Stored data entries
══════════════════════════════

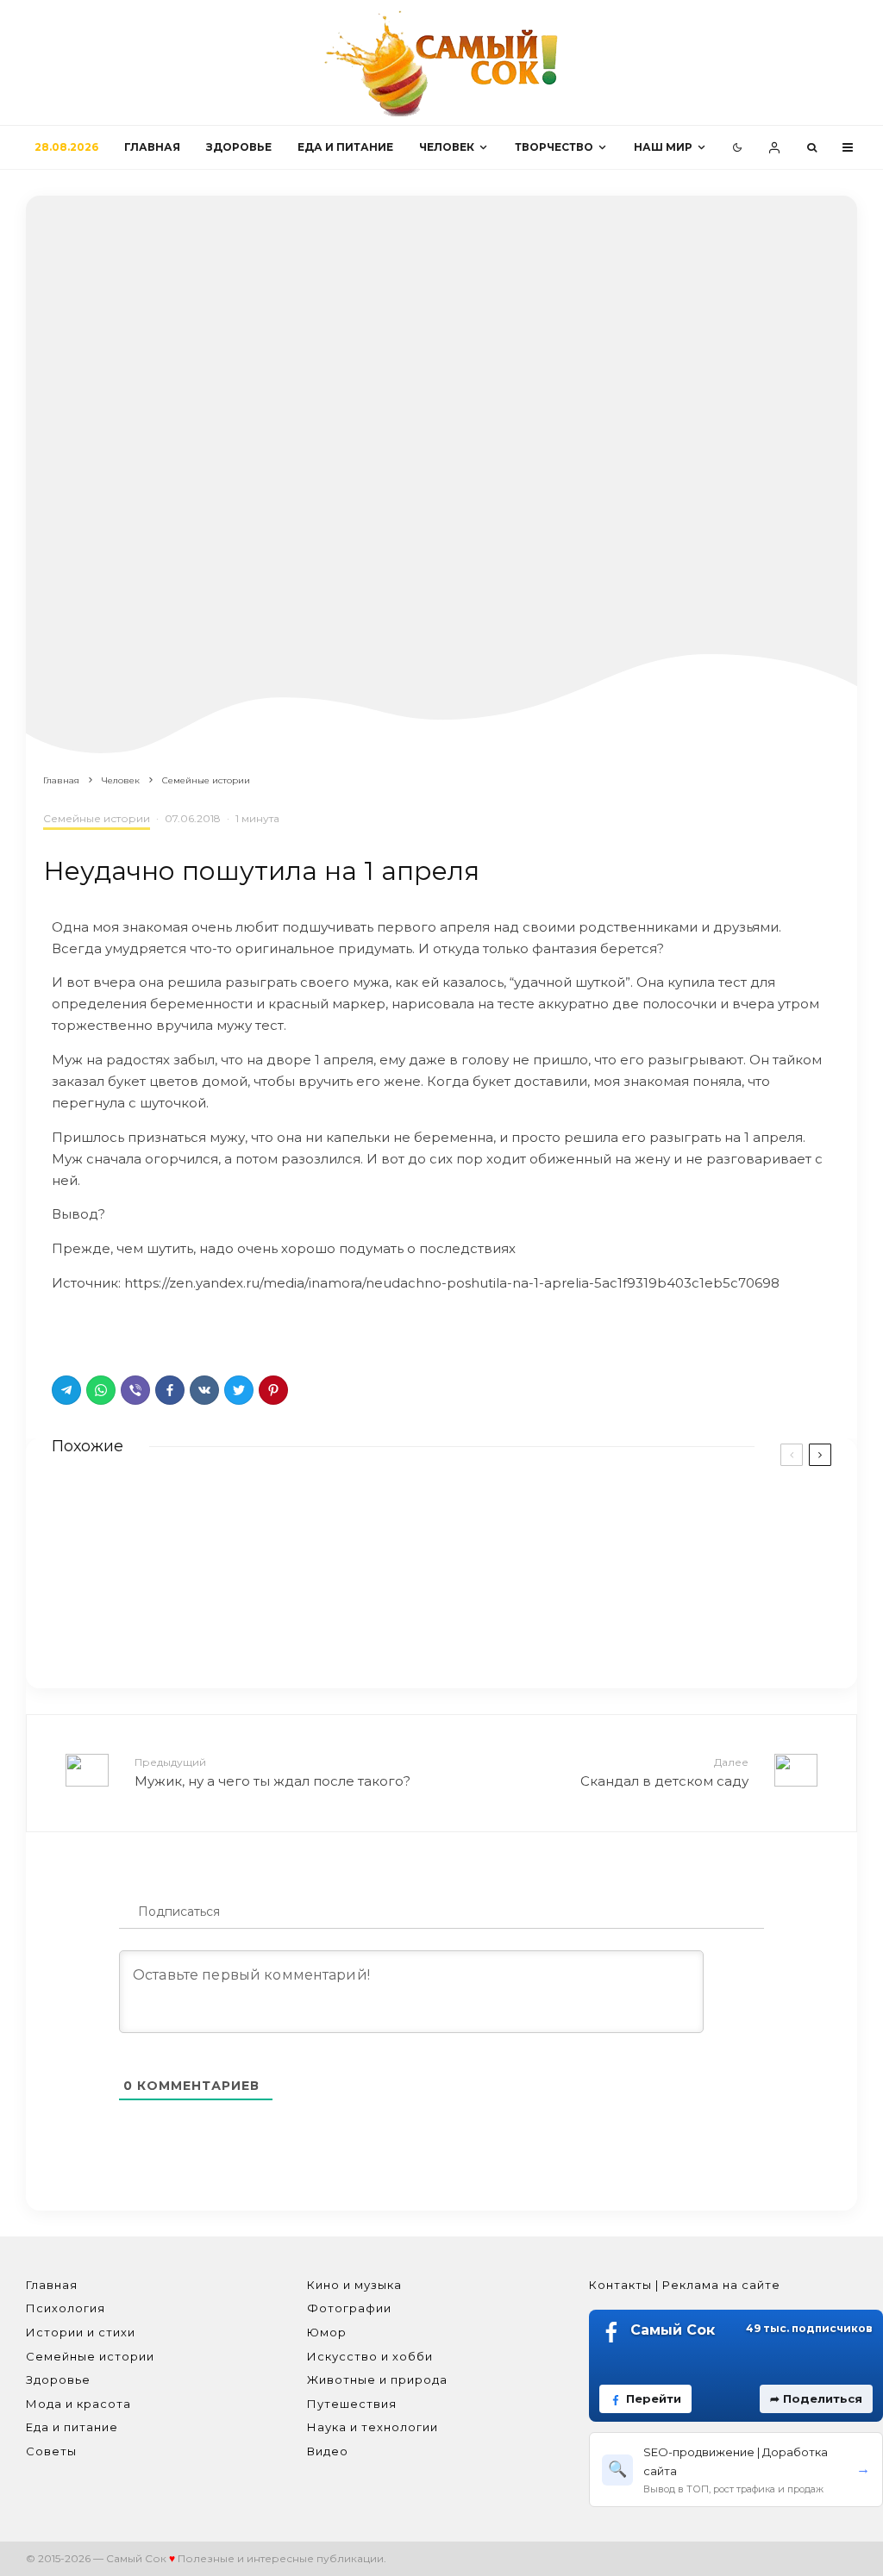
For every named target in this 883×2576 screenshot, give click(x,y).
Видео (327, 2451)
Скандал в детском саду (664, 1772)
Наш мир (663, 146)
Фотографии (349, 2308)
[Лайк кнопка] (65, 1329)
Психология (65, 2308)
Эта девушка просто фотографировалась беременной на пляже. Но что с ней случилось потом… (266, 1528)
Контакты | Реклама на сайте (684, 2285)
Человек (446, 146)
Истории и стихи (80, 2332)
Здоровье (239, 146)
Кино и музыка (354, 2285)
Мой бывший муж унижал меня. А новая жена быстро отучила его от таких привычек (253, 1617)
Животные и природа (377, 2379)
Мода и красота (78, 2404)
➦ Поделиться (816, 2398)
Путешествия (352, 2404)
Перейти (653, 2398)
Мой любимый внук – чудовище (659, 1606)
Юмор (327, 2332)
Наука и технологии (372, 2427)
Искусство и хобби (370, 2356)
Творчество (554, 146)
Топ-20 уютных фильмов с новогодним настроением (683, 1520)
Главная (152, 146)
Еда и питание (345, 146)
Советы (51, 2451)
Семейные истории (96, 818)
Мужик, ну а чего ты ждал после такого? (272, 1772)
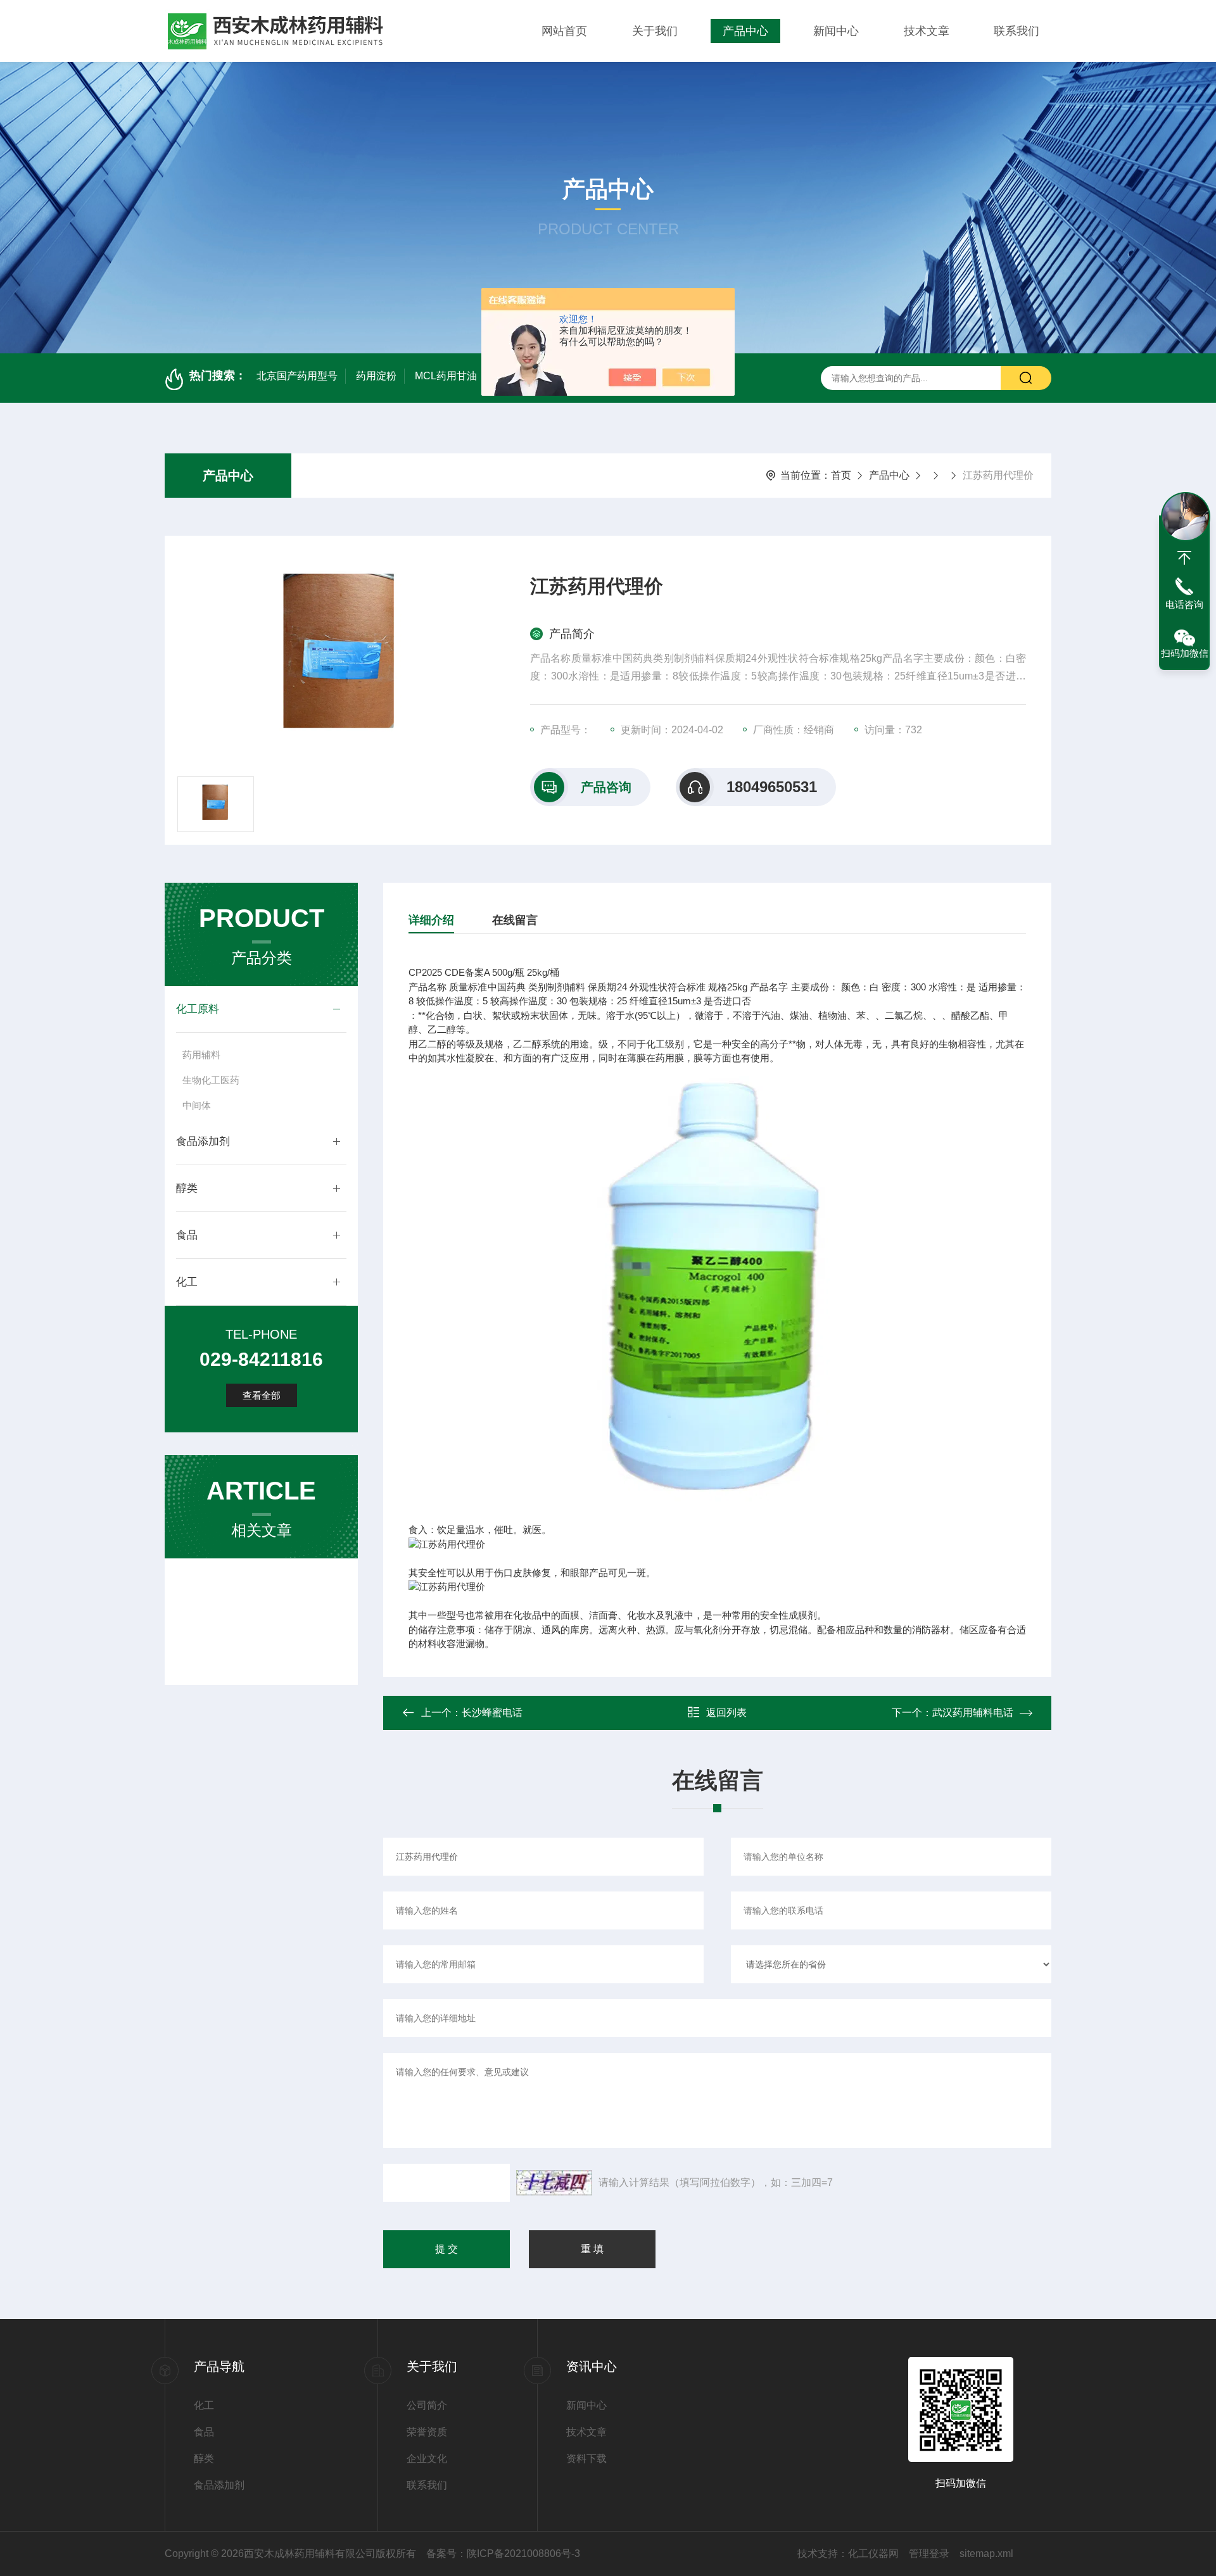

══════════════════════════════

**Exercise requirements**
Print every line above once more, exactly. Omit the pictures.

**Answer section**
For every named target in this 883×2576 screenshot, give click(x,y).
Видео (327, 2451)
Скандал в детском саду (664, 1772)
Наш мир (663, 146)
Фотографии (349, 2308)
[Лайк кнопка] (65, 1329)
Психология (65, 2308)
Эта девушка просто фотографировалась беременной на пляже. Но что с ней случилось потом… (266, 1528)
Контакты | Реклама на сайте (684, 2285)
Человек (446, 146)
Истории и стихи (80, 2332)
Здоровье (239, 146)
Кино и музыка (354, 2285)
Мой бывший муж унижал меня. А новая жена быстро отучила его от таких привычек (253, 1617)
Животные и природа (377, 2379)
Мода и красота (78, 2404)
➦ Поделиться (816, 2398)
Путешествия (352, 2404)
Перейти (653, 2398)
Мой любимый внук – чудовище (659, 1606)
Юмор (327, 2332)
Наука и технологии (372, 2427)
Искусство и хобби (370, 2356)
Творчество (554, 146)
Топ-20 уютных фильмов с новогодним настроением (683, 1520)
Главная (152, 146)
Еда и питание (345, 146)
Советы (51, 2451)
Семейные истории (96, 818)
Мужик, ну а чего ты ждал после такого? (272, 1772)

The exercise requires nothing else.